La producción de buena parte del arte de los 90, y sus ecos más contemporáneos, expresa la belleza degradada de las cosas y contiene, a la vez, todo el brillo y la opacidad de la bijouterie barata, como las gemas de Omar Schiliro. El arte como epifanía y la laborterapia para exorcizar el tiempo definen un hacer que intenta enmascarar el dolor y el desgarro de la existencia, como lo decía Santantonín.
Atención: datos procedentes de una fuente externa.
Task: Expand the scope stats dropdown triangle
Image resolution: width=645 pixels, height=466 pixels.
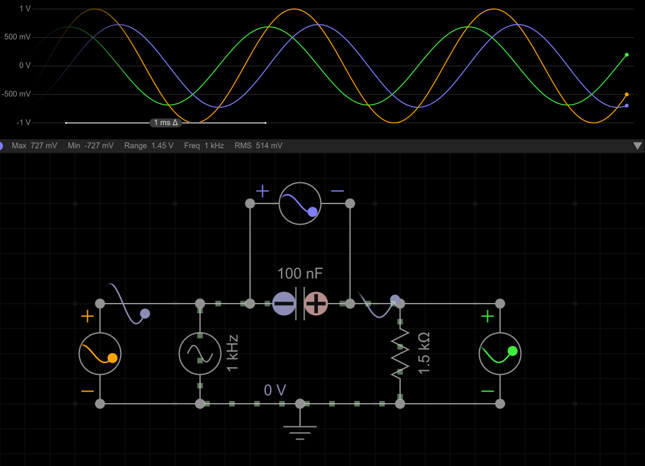Action: [x=637, y=146]
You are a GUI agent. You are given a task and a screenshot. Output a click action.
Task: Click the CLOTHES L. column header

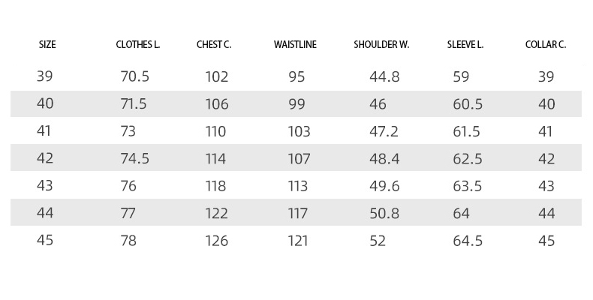tap(138, 44)
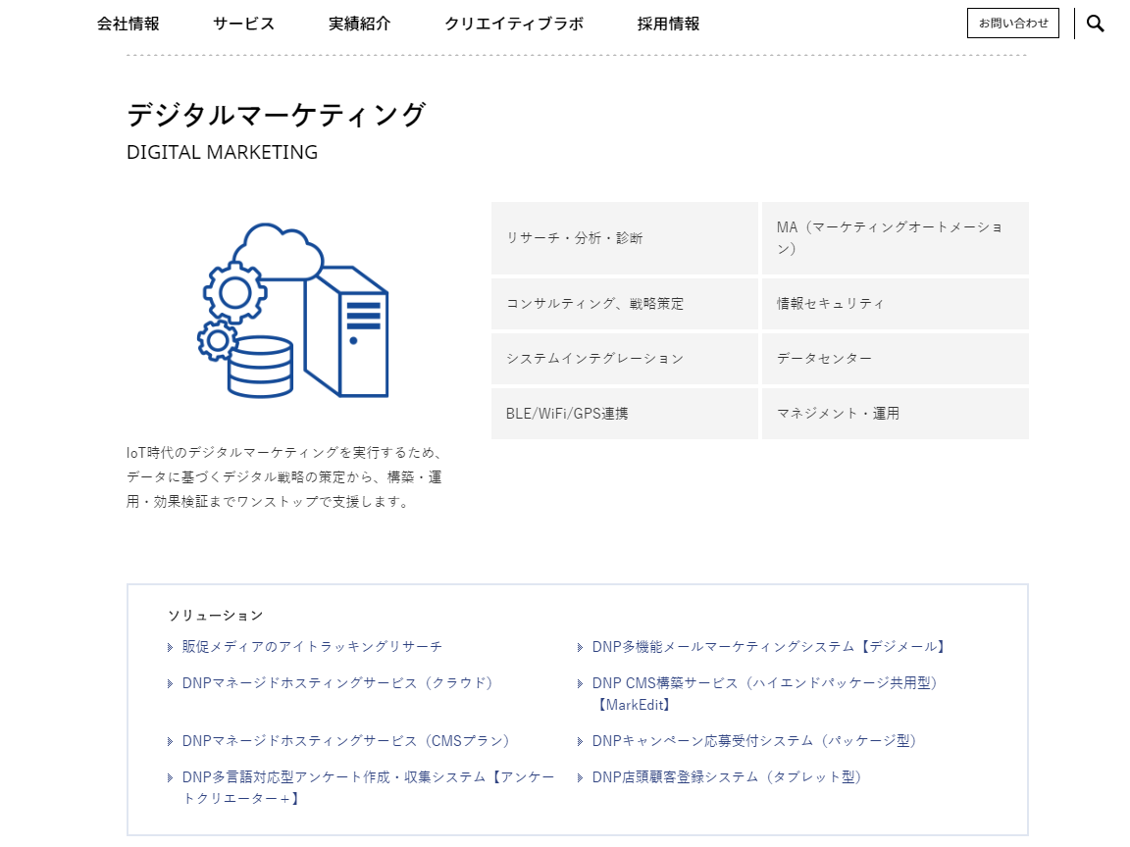This screenshot has width=1130, height=847.
Task: Open the DNP CMS構築サービス【MarkEdit】link
Action: (x=763, y=683)
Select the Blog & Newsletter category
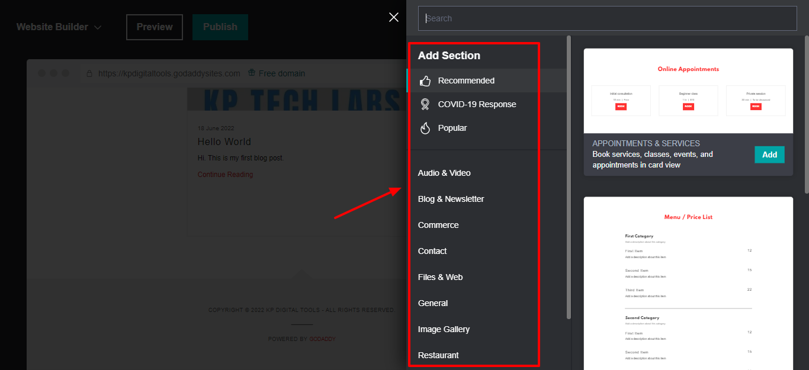 click(451, 199)
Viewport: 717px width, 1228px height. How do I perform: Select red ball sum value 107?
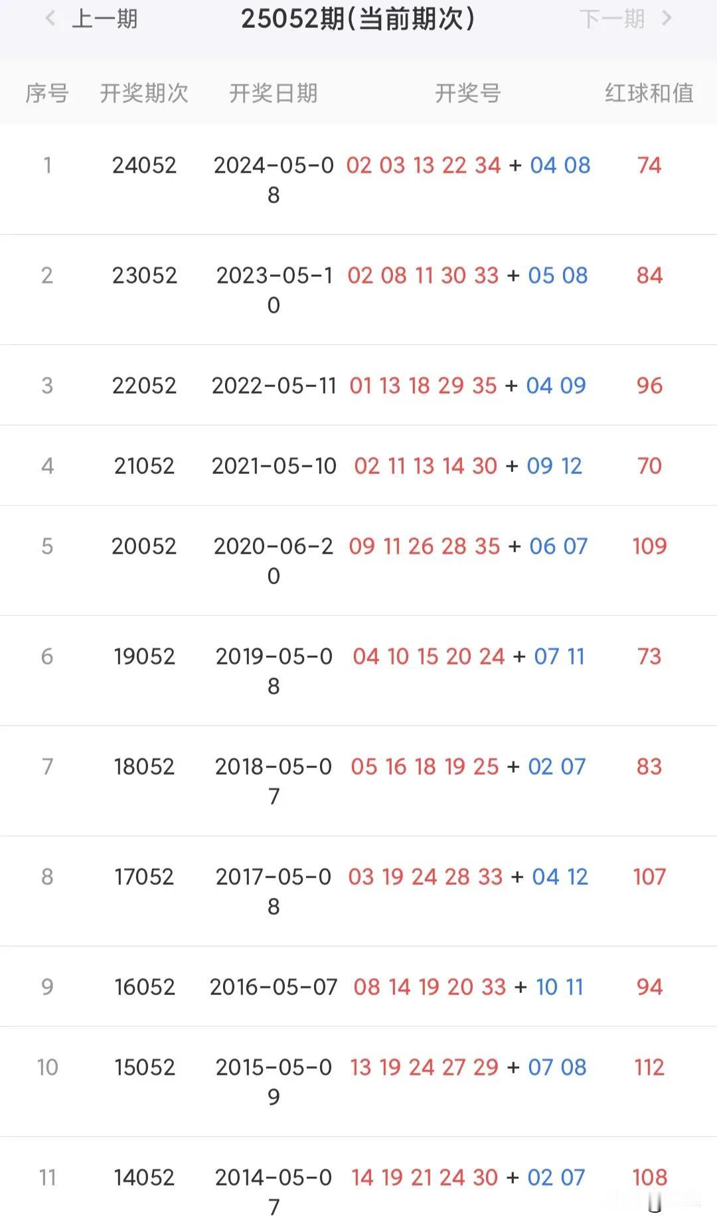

Tal vez por eso estas obras sean tan hipnóticas como reactivas, tan sofisticadas como modestas e incomunicables.
Coda
Podemos hablar sobre las obras articulando un discurso escrito, como he intentado hacerlo hasta ahora –más o menos coherente y fundado académicamente–, o podemos ensayar decirlo con imágenes. Ese es el modo en que Joaquín Aras despliega sus investigaciones artísticas, haciendo foco en “la manera en que la narración puede preservar la memoria y desafiar la historicidad”. En sus realizaciones parte de problemas teóricos o tópicos del arte moderno y contemporáneo, haciendo uso de los archivos de la historia del arte hasta convertirlos en su propia materialidad. Explora lo monstruoso y la violencia revisitando los itinerarios de la vanguardia para revelar la lógica de la imagen y su deformidad.
Lucrecia Lionti sentencia lacónicamente: “Cualquier cosismo no es arte contemporaño” sobre una hoja escolar donde inventa un neologismo señalando estratégicamente la Ñ. Un gesto simple en la tradición de la poesía visual, que expresa provocación, sensibilidad local y que se inscribe críticamente en la genealogía del arte cosa. El cosismo es también un modo de evitar la palabra obra, proyecto y todo el decálogo del sistema contemporáneo al que también he recurrido a lo largo de estas páginas gobernadas por algunas intuiciones.
Pensar otros modelos de narrar la historia es poner en acto el misterio de las cosas y la flotación del sentido. La deformidad y el cosismo son rasgos idiosincráticos del arte local que nos permiten ensayar esta historia discreta y contingente. Un relato escrito a partir de la huella de los cráteres de Santantonín, de las estelas de sus cometas, de la órbita de su planeta.
Quémese después de leerse (en Buenos Aires, julio de 2022). Fin.
* Arte cosa. Discreta historia local de la deformidad, hasta el 8 de octubre en Roldan Moderno, Juncal 743 (CABA), de lunes a viernes de 10 a 19 hs.